Problems and tasks.
**A)** Answer these questions from the passage about Ismat Chughtai:
(i) Which three words describe her in the opening line?
(ii) Which two ideals is she said to have believed in firmly?
(iii) For whom is the volume called an absorbing and compulsive read?
**B)** Carry on the passage about Ismat Chughtai from the point where it ends.
┌─ Supplied passage
Ismat Chughtai. Fascinating, vivacious and versatile. A rebel with a fiercely individualistic way of thinking ...
One of the foremost writers of modern Urdu literature, she spearheaded a social and literary revolution, startling readers by her iconoclasm. Her acerbic, lashing wit exposed the double standards of a patriarchal society existing behind a facade of refined gentility. Unfettered by any labels, yet believing firmly in the ideals of feminism and secularism, she lived life and wrote of life itself, suffusing her writings with an effervescent understanding of human nature.
This book brings you idiomatic translations that have the immediacy and wit of their originals. It highlights different aspects of Ismat Apa's forceful and multi-faceted personality - what she thought of herself and how her peers - critics and authors - perceived her. Interesting photographs and mementos, intimate essays, deep critical insight, and memorable extracts from her own works, make this volume an absorbing and compulsive read for scholars and layperson alike.
└─
┌─ Extracted records
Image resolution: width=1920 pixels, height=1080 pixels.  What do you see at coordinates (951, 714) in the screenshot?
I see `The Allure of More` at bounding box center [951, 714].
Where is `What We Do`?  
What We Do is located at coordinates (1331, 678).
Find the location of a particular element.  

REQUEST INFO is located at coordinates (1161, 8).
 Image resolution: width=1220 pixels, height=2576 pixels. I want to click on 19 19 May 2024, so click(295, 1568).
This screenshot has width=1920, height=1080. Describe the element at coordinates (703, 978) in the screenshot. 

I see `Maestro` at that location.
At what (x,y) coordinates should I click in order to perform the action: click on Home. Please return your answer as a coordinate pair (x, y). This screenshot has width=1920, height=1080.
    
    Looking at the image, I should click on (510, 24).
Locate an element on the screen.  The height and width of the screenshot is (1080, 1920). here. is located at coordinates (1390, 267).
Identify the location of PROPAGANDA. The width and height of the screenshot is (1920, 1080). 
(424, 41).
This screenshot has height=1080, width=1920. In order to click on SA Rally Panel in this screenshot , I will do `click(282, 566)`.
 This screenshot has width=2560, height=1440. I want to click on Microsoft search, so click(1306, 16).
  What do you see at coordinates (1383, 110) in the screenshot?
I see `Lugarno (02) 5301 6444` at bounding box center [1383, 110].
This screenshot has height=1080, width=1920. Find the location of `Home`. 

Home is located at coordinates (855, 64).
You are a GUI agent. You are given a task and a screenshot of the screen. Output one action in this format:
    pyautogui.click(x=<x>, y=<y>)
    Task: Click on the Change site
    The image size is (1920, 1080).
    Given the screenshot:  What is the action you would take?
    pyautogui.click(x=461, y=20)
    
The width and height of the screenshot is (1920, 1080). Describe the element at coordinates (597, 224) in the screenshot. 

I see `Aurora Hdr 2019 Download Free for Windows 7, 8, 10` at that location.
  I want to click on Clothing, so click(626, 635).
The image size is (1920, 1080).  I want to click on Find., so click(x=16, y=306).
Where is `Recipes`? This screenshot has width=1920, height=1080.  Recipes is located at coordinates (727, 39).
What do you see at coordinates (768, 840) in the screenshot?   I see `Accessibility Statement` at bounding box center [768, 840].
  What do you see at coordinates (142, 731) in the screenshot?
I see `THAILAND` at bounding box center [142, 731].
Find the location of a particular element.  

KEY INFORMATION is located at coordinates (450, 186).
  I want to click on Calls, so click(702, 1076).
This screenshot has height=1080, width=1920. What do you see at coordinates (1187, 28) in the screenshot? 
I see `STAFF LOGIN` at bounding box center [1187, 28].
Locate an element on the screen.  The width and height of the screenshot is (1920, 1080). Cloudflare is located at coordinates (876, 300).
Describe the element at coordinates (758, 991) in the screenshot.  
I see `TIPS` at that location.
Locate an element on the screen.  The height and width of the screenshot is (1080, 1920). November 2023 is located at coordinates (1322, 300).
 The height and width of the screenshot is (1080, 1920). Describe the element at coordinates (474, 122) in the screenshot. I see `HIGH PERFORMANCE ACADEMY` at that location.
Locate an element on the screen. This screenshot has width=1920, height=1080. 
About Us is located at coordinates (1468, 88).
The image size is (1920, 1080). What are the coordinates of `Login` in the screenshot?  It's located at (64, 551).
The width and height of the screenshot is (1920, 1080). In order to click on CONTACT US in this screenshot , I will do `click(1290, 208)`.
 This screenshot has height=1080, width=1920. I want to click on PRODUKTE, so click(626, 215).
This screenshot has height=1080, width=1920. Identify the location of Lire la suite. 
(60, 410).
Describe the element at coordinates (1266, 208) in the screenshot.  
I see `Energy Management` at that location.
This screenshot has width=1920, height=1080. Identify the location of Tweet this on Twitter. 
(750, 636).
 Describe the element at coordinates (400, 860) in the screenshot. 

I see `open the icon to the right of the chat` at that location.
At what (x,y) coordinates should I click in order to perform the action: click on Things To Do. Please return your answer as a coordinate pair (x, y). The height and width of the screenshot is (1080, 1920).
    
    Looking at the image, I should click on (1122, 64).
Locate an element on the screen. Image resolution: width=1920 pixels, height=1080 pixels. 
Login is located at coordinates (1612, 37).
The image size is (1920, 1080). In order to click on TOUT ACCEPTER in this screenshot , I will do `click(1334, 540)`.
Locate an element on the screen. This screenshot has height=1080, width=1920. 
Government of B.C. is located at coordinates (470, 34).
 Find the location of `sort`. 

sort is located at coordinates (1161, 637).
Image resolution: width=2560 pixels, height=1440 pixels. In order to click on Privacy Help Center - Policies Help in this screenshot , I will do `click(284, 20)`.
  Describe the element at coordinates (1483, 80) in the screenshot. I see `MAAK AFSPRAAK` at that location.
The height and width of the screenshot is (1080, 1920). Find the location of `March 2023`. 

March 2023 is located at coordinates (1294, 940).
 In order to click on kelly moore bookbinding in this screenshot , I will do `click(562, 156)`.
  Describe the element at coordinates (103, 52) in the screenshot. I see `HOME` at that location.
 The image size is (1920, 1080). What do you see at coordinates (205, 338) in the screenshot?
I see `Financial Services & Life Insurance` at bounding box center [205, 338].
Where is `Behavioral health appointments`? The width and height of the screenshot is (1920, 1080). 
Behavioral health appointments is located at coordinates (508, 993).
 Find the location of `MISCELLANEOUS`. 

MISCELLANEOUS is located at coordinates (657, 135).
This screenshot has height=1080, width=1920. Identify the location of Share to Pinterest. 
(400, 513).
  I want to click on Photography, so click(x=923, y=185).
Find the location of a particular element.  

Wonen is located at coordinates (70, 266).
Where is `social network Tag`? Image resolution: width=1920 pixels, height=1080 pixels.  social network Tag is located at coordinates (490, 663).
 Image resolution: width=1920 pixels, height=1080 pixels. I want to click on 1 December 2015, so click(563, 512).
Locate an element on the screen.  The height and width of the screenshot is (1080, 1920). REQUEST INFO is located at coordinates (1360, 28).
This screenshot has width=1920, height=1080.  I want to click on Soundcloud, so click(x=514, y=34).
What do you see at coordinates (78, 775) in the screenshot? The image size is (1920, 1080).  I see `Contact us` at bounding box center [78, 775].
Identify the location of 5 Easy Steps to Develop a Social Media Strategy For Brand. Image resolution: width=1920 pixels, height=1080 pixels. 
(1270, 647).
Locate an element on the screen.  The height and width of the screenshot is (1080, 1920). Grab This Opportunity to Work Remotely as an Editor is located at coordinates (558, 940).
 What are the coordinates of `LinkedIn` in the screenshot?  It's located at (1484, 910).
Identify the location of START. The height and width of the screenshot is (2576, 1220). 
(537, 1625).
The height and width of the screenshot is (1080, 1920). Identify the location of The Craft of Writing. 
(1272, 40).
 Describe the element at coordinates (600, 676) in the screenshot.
└─
Expected outputs.
**A)**
(i) Fascinating, vivacious and versatile.
(ii) Feminism and secularism.
(iii) For scholars and layperson alike.

**B)**
Sukrita Paul Kumar has been involved in the study of modern Indian literature for many years. Formerly a fellow of the Indian Institute of Advanced Study, Shimla, she is also a recipient of the Shastri Indo Canadian Faculty Research Fellowship, a Rockefeller Grant, and a British Council visitorship. Widely published within India and abroad, some of her books are The New Story, Man Woman and Androgyny Breakthrouah (ed), Mapping Memories (ed), Conversations and Modernism. She has published three collections of poems in English - Oscillations, Apurna and Folds of Silence. At present, she is working on a research project on Partition and Cultural Reorientations, supported by the University Grants Commission.
She held a solo exhibition of her paintings at AIFACS gallery a few years ago. Of late she has also been involved in Translation Studies and has conducted a number of Translation Workshops and courses for Katha. She teaches at Zakir Husain College, Delhi.
Sadique was educated in Ujjain and Aurangabad. At present a Professor of Urdu in the University of Delhi, he also served as Secretary, Urdu Akademi, Delhi. An established critic and poet, Sadique has talent in drawing and his sketches have been published in several books and magazines. He is deeply interested in literature in Indian languages and has been an editor of Aiwan-e-Urdu, an Urdu journal, and also Umang a children's magazine.
He has published two books of criticism - Taraqqui Pasand Tehreek aur Urdu Afsana and Adab ke Sarokar. He has three collections of poems and is a recipient of the Ghalib Award for his first collection, from Madhya Pradesh. He received the Kalashree Sammaan, Lucknow and later, the Nishan-e-Sajjad Zaheer.
It gives me great pleasure to introduce the Katha Academic Publishing Programme with Ismat: Her Life, Her Times. The first series, Approaches to Literatures in Translation, hopes to bring together research into the sociocultural, the political and the historical backgrounds to our various literatures.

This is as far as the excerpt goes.